**** MATERIAL SHOWN ****
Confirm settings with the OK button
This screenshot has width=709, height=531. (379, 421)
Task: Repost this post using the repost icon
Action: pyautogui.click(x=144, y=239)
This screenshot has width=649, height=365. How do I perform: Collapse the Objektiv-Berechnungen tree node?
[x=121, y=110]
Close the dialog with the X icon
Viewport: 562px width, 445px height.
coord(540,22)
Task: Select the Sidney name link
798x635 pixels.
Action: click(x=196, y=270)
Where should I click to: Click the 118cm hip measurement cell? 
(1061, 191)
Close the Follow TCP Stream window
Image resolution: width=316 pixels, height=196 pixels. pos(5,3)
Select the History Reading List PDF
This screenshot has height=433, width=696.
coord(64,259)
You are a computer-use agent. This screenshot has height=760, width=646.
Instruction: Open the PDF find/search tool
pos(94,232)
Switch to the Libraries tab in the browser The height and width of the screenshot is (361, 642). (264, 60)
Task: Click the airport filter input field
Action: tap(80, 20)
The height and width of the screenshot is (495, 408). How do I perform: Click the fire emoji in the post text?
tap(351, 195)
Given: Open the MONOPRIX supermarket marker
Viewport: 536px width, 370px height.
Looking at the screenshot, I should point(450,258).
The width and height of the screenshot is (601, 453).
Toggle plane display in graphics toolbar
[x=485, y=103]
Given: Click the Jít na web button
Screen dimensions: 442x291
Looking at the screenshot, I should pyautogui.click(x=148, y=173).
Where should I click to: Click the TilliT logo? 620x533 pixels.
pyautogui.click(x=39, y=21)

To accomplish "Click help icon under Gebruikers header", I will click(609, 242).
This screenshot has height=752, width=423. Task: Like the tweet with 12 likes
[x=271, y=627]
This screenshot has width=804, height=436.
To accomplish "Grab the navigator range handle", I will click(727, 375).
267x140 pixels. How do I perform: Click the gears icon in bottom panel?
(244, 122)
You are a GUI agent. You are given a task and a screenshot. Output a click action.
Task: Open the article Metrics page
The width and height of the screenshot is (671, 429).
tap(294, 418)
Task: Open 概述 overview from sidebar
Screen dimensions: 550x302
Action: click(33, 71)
****
REQUIRED ACTION ->
Go over the listing above and return each line with "Select".

EXERCISE SOLUTION ->
Task: Select the Sidney name link
Select the History Reading List PDF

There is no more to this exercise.